* **Instrução a**:
Filtre os registros e copie cada linha que contenha a palavra "header", levando em conta maiúsculas e minúsculas.

* **Trecho selecionado**:
---------------
Ela bradou apontando as palmas abertas das mãos em minha direção, reproduzindo o som daquilo que seriam raios poderosos.
Fiquei chocado. Eu não estava preparado para aquilo. Atordoado, ainda tentei escapar daquele golpe com o mínimo de dignidade:
_ Você dispara raio das mãos?! Vampiros não fazem isso!
_ É que eu sou uma vampira mutante!!
Aquilo foi demais para mim. Fui derrotado, humilhado, destruído. Por sorte, minha noiva recolheu o que sobrou de mim para me enturmar com seus amigos. Estaria eu realmente a salvo? O que mais esta vampira deixou em mim com sua mordida?
Quando nos despedimos, Maria Fernanda me presenteou com um forte abraço. No carro, fiquei pensando se eu realmente estaria preparado para ser pai. Como competir com tamanho poder imaginativo? Ainda abalado pelo impacto causado pelos raios, percebo que seria melhor descartar essa ideia de filhos. Não tinha me dado conta de como a paternidade pode ser algo tão assustador.
Foi quando paramos no semáforo vermelho que minha noiva tocou no assunto:
_ Reparei você brincando com a Maria Fernanda. Você leva muito jeito com crianças. Talvez seja a hora de começarmos a pensar em ter filhos, que acha?
Instintivamente, respondo em alto e bom som:
_ Nuuuuuuuncaaaaaaaaa!!!
Minha noiva encarou-me com seriedade e quis entender.
_ Nunca?!
Percebendo o quão insensível fui, tentei corrigir-me:
_ Nunca me senti tão preparado para isso, amor!
_ Tá, e por que suas mãos estão com as palmas abertas apontadas em minha direção?
_ É... Uhuuu!! Vamos ter um filho! Bate aqui!

segunda-feira, 25 de janeiro de 2010

Repescagem

Existe uma razão para a expressão “namoro sério”. É que a partir deste ponto os sorrisos ficam cada vez mais raros. Durante muito tempo eu comparava conhecer os pais da menina como uma espécie de vestibular. A gente se prepara para enfrentar o grande momento em que seremos ou não aprovados por nossos futuros sogros. Hoje percebo que tal comparação é uma tremenda injustiça com o pobre vestibular, afinal, no vestibular sempre há a possibilidade de ser aprovado. Numa apresentação aos pais de sua namorada você já está reprovado desde o momento em que eles souberam de sua existência. Você pode até passar na repescagem, mas haja burocracia!
---------------
* **Instrução b**:
Transcreva do trecho selecionado a parte entre "Aquilo foi demais" e "com sua mordida?", inclusive.

Registros de busca de elementos
---------------
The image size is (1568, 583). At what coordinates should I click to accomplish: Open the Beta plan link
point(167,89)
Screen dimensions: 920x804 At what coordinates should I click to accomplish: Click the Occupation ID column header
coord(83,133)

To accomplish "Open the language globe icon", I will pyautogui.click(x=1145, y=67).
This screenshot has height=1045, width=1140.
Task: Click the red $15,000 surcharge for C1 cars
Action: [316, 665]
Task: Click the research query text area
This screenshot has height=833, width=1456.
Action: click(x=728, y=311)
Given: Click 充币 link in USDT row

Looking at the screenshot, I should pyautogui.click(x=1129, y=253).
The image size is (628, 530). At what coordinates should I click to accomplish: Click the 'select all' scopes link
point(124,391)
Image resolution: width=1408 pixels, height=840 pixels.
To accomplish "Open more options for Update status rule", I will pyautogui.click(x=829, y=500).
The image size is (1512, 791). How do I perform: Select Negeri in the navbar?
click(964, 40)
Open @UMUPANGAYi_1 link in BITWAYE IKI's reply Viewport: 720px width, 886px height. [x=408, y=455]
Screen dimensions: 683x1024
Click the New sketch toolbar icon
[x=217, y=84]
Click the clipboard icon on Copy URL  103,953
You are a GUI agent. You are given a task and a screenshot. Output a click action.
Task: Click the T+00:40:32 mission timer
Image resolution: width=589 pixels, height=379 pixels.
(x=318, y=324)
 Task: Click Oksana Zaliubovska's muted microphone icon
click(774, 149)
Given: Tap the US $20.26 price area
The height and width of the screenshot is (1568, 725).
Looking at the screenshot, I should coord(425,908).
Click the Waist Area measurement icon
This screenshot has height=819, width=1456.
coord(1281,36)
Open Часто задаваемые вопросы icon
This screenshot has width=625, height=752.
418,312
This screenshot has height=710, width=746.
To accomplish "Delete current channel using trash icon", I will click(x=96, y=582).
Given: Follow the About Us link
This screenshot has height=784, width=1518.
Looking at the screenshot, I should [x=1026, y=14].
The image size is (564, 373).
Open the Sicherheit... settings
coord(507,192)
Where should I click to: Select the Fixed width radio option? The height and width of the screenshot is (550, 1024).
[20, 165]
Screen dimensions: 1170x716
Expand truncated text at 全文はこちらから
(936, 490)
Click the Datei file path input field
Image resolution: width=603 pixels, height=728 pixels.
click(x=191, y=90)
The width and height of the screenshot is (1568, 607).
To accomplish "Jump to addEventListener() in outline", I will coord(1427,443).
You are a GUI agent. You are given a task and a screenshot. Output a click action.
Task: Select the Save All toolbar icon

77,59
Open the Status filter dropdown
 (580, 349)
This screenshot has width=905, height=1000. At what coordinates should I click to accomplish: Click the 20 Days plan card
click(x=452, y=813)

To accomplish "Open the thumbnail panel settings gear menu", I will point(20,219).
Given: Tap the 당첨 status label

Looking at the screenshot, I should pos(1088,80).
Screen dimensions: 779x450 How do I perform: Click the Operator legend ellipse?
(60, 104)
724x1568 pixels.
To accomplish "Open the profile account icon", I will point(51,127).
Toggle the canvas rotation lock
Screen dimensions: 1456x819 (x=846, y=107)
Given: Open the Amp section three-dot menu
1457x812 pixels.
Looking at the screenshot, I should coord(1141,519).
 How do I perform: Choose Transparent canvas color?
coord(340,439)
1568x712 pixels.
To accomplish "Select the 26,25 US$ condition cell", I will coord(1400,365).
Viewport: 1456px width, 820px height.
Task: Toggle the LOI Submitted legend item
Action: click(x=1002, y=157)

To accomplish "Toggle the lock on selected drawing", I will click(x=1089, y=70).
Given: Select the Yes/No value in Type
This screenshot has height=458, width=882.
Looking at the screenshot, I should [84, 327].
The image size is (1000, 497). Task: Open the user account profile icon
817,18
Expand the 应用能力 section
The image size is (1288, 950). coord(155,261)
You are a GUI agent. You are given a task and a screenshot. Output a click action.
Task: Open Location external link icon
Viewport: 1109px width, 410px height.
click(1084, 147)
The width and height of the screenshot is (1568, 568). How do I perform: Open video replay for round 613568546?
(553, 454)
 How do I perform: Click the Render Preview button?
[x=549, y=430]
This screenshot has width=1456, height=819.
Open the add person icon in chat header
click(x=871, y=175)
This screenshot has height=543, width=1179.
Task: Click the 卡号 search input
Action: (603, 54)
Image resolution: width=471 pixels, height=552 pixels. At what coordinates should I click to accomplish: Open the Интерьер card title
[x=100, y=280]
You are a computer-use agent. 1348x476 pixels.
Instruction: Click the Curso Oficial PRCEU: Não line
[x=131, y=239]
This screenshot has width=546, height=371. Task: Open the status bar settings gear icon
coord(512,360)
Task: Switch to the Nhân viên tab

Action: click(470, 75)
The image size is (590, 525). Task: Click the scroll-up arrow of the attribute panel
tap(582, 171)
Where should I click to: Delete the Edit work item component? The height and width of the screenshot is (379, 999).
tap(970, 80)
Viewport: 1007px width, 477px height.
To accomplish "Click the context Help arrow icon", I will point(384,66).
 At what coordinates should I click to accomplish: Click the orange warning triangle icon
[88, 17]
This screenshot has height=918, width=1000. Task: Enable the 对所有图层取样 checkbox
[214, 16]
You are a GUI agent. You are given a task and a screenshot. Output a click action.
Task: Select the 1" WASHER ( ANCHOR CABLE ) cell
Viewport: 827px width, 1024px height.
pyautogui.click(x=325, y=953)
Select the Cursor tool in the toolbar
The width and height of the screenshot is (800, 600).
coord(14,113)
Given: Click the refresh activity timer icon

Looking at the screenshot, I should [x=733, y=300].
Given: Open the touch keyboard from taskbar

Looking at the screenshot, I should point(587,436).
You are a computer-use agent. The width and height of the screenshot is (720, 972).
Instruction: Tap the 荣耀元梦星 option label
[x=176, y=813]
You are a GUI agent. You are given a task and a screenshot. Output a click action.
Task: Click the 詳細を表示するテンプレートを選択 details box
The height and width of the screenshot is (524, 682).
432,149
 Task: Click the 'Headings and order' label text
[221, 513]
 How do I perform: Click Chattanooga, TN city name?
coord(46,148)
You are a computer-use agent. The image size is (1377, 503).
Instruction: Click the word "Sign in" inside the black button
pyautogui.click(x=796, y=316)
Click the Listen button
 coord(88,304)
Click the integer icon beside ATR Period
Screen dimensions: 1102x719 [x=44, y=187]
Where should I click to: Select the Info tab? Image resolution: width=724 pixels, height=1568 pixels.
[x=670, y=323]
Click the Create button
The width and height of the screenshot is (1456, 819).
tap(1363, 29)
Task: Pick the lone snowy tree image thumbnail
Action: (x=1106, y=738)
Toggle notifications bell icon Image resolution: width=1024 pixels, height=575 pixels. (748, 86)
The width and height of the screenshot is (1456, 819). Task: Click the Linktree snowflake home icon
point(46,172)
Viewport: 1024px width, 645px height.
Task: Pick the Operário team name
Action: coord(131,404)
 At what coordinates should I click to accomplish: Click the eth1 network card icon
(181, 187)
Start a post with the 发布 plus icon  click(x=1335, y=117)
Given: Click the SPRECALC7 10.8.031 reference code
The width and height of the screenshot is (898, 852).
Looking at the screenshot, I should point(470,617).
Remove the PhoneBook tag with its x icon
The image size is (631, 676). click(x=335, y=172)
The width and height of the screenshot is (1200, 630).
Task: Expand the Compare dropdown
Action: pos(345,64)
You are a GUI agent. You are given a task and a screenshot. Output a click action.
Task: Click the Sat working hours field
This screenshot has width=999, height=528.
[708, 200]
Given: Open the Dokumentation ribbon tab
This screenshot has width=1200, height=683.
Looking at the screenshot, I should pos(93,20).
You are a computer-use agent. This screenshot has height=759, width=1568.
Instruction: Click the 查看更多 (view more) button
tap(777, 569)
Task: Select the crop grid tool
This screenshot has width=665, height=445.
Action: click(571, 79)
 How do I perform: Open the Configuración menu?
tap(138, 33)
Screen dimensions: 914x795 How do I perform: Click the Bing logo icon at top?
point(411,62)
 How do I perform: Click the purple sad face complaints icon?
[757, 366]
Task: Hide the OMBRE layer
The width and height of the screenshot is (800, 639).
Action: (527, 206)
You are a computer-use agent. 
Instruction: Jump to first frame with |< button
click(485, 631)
---------------
* **Resultado a**:
Screen dimensions: 920x804 At what coordinates should I click to accomplish: Click the Occupation ID column header
Open the add person icon in chat header

* **Resultado b**:
Aquilo foi demais para mim. Fui derrotado, humilhado, destruído. Por sorte, minha noiva recolheu o que sobrou de mim para me enturmar com seus amigos. Estaria eu realmente a salvo? O que mais esta vampira deixou em mim com sua mordida?